Personal details
- Buried: Possibly Cirencester
- Children: Edward

= Regenbald =

11th-century Anglo-Saxon royal official and priest

Regenbald (sometimes known as Regenbald of Cirencester) was a priest and royal official in Anglo–Saxon England under King Edward the Confessor. His name suggests that he was not a native Englishman, and perhaps he was German or Norman. He first appears in history as a witness to a royal document in 1050, and remained a royal chaplain and clerk throughout the rest of King Edward's reign. Many royal documents give Regenbald the title of "chancellor"; but whether this means that he acted in a manner similar to the later Lord Chancellors is unclear, as some of the documents may be forgeries or have been tampered with. Whatever Regenbald's actual title, King Edward rewarded him with lands and also granted him the status, but not the actual office, of bishop. Regenbald continued to serve the English kings after the Norman Conquest of England, although whether he served King Harold II of England is unclear. His date of death is unknown, but it was probably during the reign of either King William I or King William II. After his death, some of his lands became part of the endowment of Cirencester Abbey in 1133.

==Early life==

Regenbald's origins are unknown, but he was probably not a native Englishman. He may have been German or Norman. The historian Katharine Keats-Rohan suggests that he was possibly the nephew of Peter, who was the Bishop of Chester and a Norman. His name was a German or French name, which suggests that Regenbald was one of the foreigners who gained favour with King Edward the Confessor.

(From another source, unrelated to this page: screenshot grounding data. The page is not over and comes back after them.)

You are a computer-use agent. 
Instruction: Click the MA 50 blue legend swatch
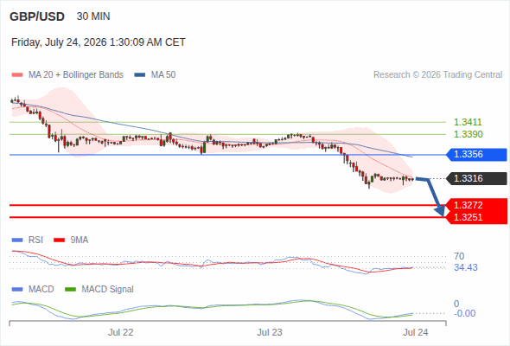[x=140, y=75]
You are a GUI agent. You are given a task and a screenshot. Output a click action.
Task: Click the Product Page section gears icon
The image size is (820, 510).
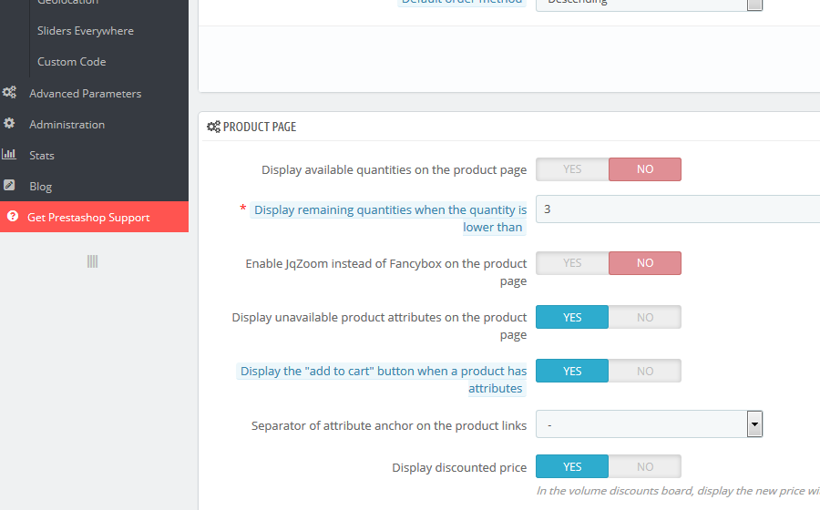[213, 127]
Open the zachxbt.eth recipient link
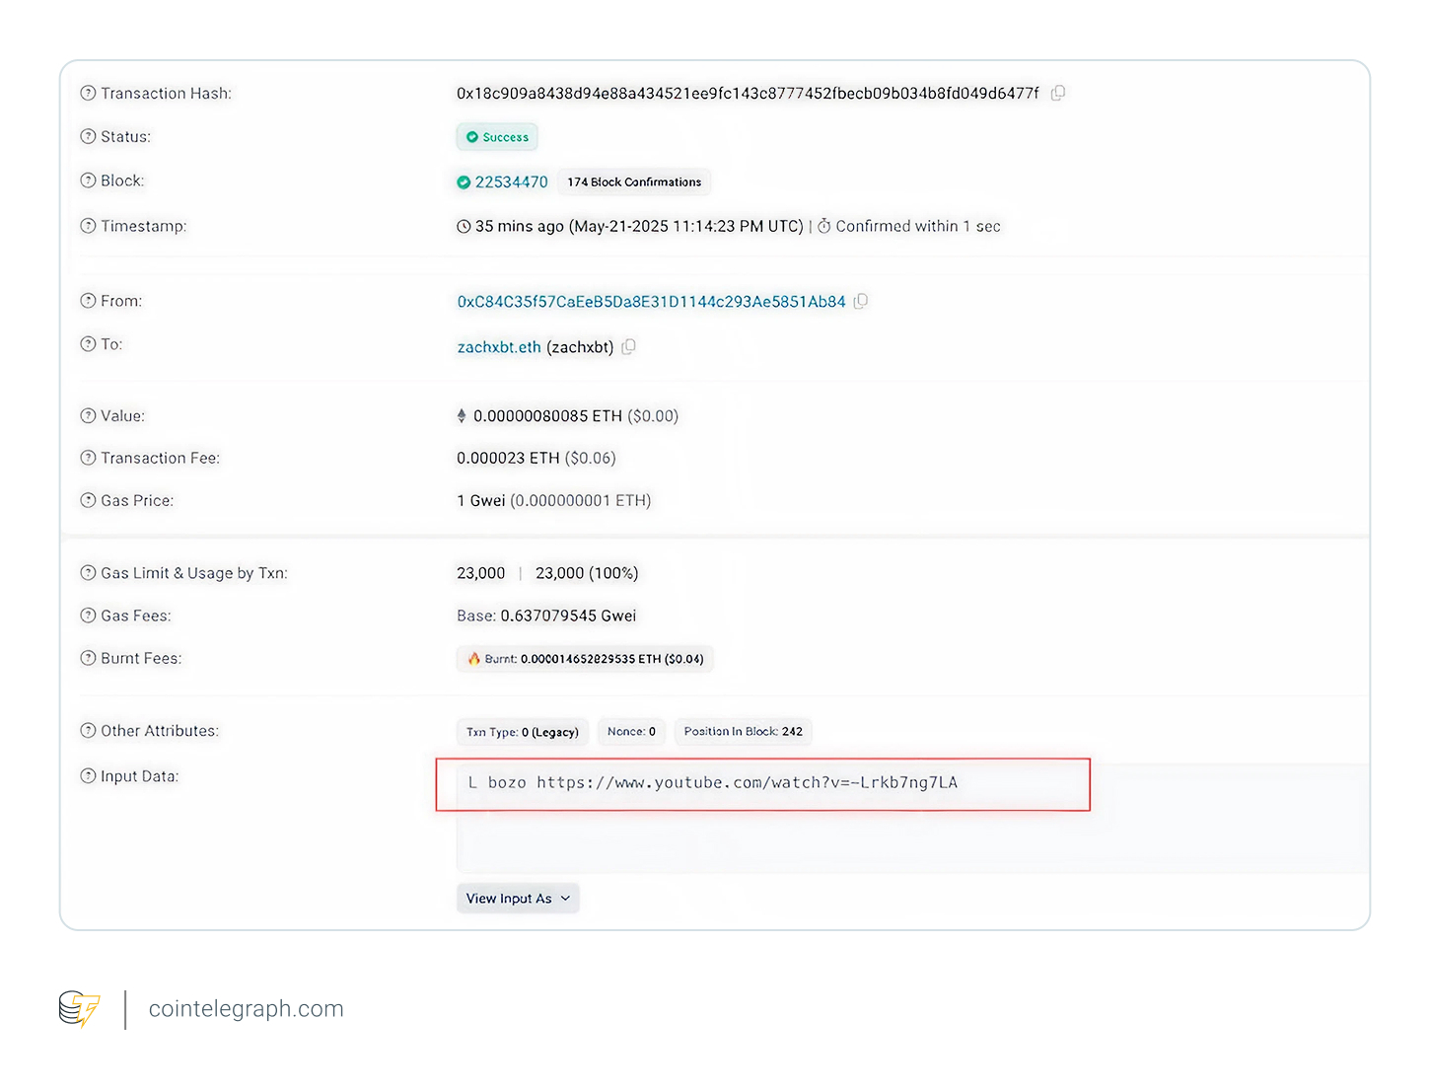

==Service to Edward the Confessor==

Regenbald first appears in the historical record in 1050, when he witnesses a charter of King Edward. King Edward gave him large estates as a reward for his service to the king as a royal chaplain. The Domesday Book of 1086 records him owning at least seven churches, but only two of them have any indication that he performed any ecclesiastical services personally. Another royal reward was the grant to Regenbald of the status, without the actual office, of a bishop. He probably was unable to be promoted to a bishopric, either because he was married or because his style of life was known to be unchaste.

In royal charters Regenbald is often given the title "royal chancellor", as he is styled in a 1062 charter in Latin regis cancellarius, but this does not necessarily mean that there was an official office known as chancellor similar to the later Lord Chancellor's office. Regenbald was probably in charge of Edward's royal clerks and scribes, but his position in the witness lists argues against his holding an actual office, as he is not listed early in the witness lists along with the magnates. He probably performed some of the duties that later were done by the chancellor, but the first chancellor in England is usually held to be Herfast, who held office from around 1069. Some historians, including David Bates, hold that Regenbald was chancellor, however. Some support for that position is the fact that Domesday Book lists Regenbald as "chancellor". The entire issue of whether Regenbald was a "true" chancellor or not is bound up in the debate amongst medievalists about whether there was a recognisable chancery in England prior to the Norman Conquest. One school of thought, led by Pierre Chaplais, argues that no such office existed prior to the Conquest. Another group argues that there was, and among this group is the historian Simon Keynes. In Regenbald's case, a number of the documents that give him the title "chancellor" either are forgeries or have been altered in the copying process. Others, however, are not easily shown to be spurious.

Besides his scribal duties, Regenbald also served as a royal judge, as he is recorded as passing judgement in a case late in Edward's or early in William's reign, along with Wulfstan, Bishop of Worcester, and Æthelwig, Abbot of Evesham. A thirteenth-century source says that he was dean of the church at Cirencester during William's reign.

Regenbald remained at the royal court throughout Edward's reign and into the reign of King William the Conqueror. His lands and possessions were confirmed by King William after the Norman Conquest. Whether he served King Harold in the period after King Edward's death is unknown, as no royal charters and only one royal writ survive from Harold's reign.

Regenbald's lands are recorded in a charter from the reign of King Henry I of England which dealt with the gift of those lands after Regenbald's death. This charter lists a number of estates as owned by Regenbald that were also listed in Domesday Book as Regenbald's, but there are a few other possessions that did not get recorded in Domesday. The lands listed include lands in Gloucestershire, Berkshire, Wiltshire, Somerset, Northamptonshire, Worcestershire, and Dorset. Domesday lists the value of Regenbald's lands at £40 per year. His estates totalled about 90 hides, although some of the estates were given to him after the Norman Conquest.

==Death and legacy==

Presumably, Regenbald died either during the reign of William I or during the following reign of William II. Possibly, he was buried at Cirencester, where a stone tomb in the crypt of the Saxon-era church still exists and may be his. After his death, a group of his lands became the basis for the foundation of Cirencester Abbey by King Henry I of England in 1133. Regenbald's brother held land near him in Cirencester. Regenbald had a son named Edward who also held lands in Gloucester.